• Material for the task:
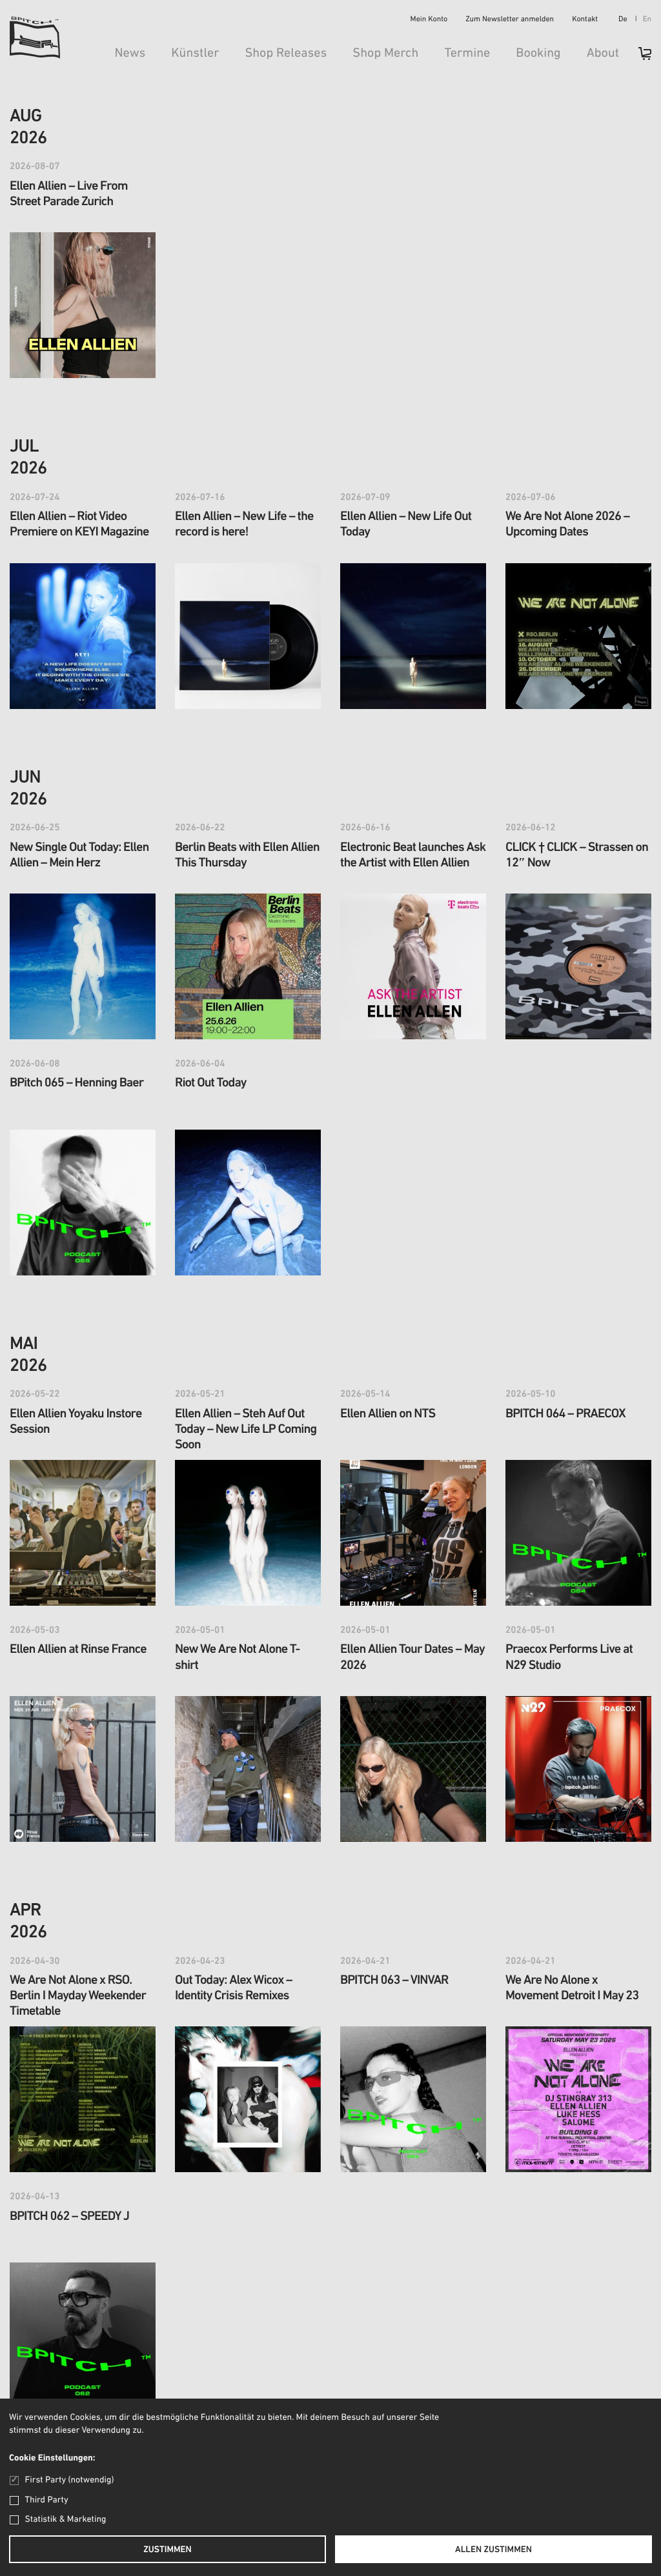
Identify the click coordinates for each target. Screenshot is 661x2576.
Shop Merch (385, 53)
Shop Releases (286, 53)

---

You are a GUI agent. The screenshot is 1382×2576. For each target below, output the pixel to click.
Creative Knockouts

---

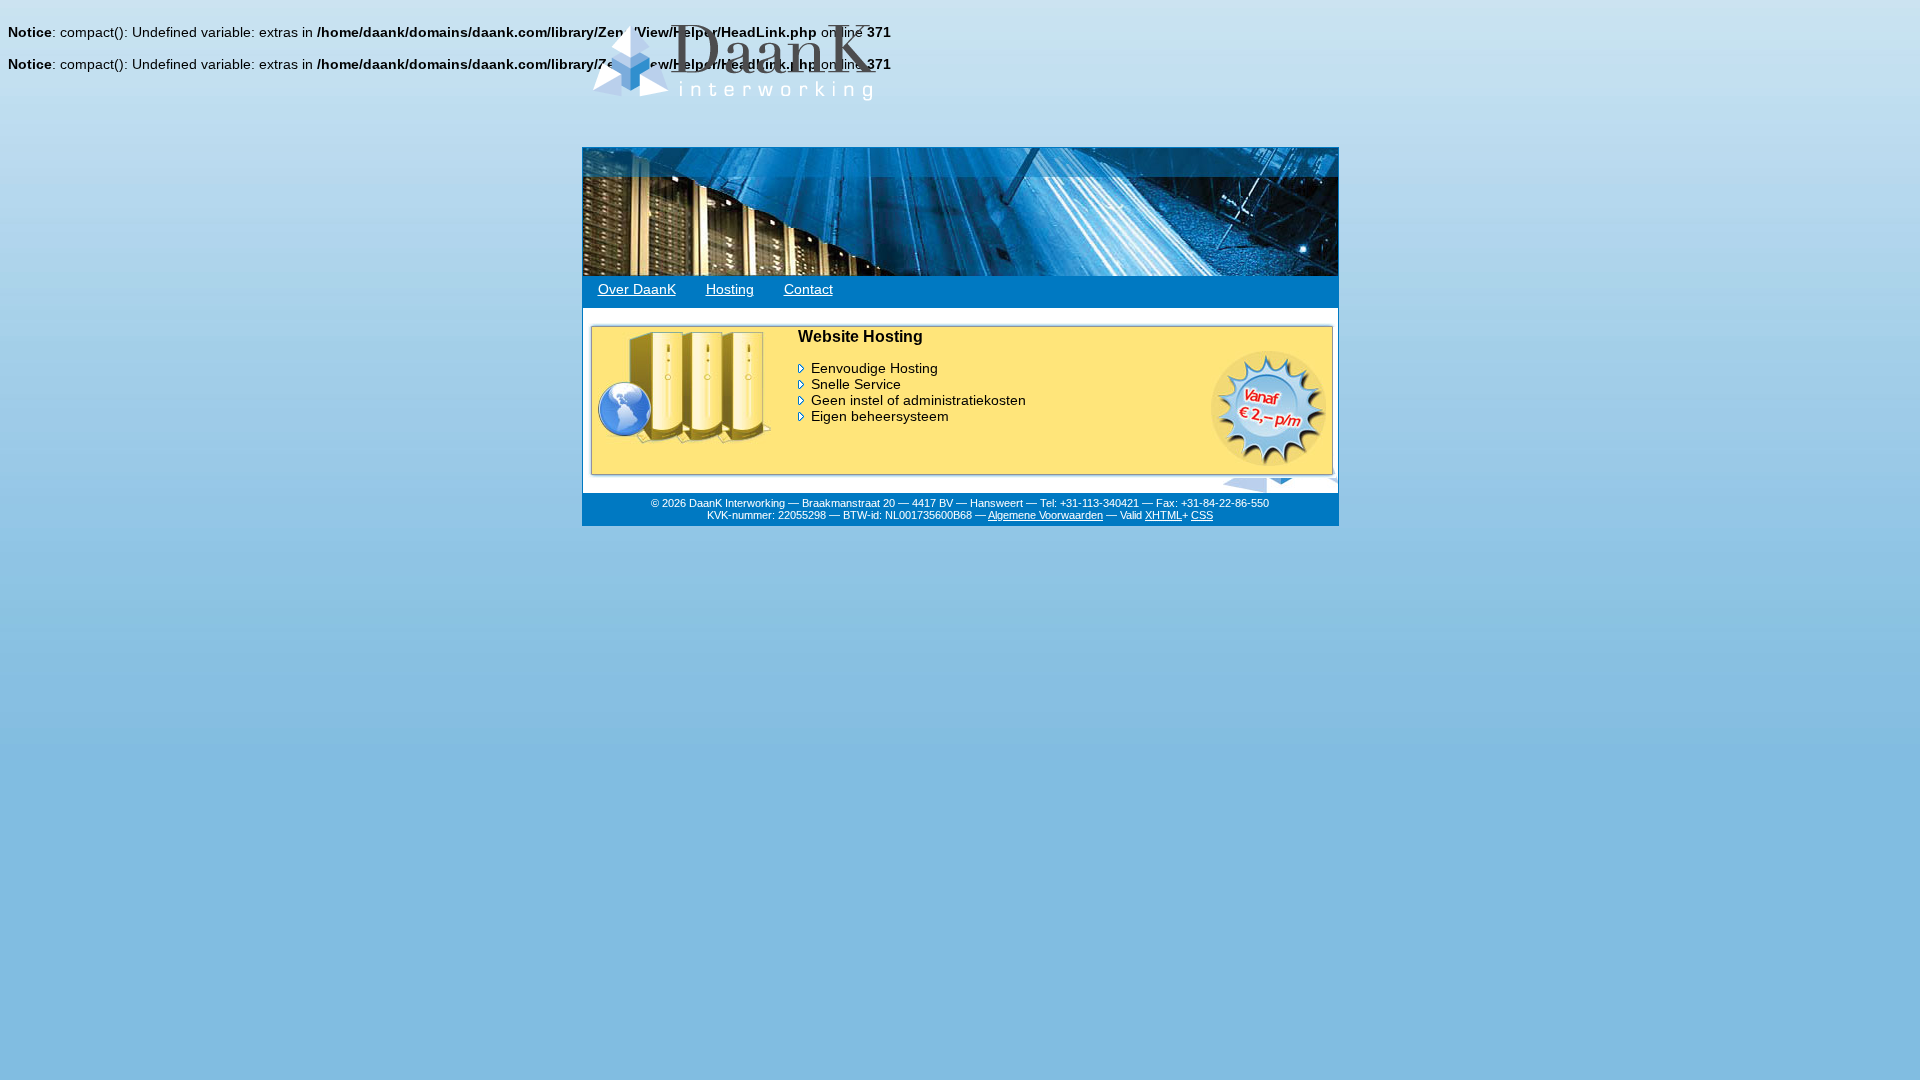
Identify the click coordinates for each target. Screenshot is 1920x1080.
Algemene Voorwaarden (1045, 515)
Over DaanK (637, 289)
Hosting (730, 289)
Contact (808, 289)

• What you need to do:
Your reply should consist of one number: how many lines in the entries contain the string "coordinates".

• Reply to the exercise:
2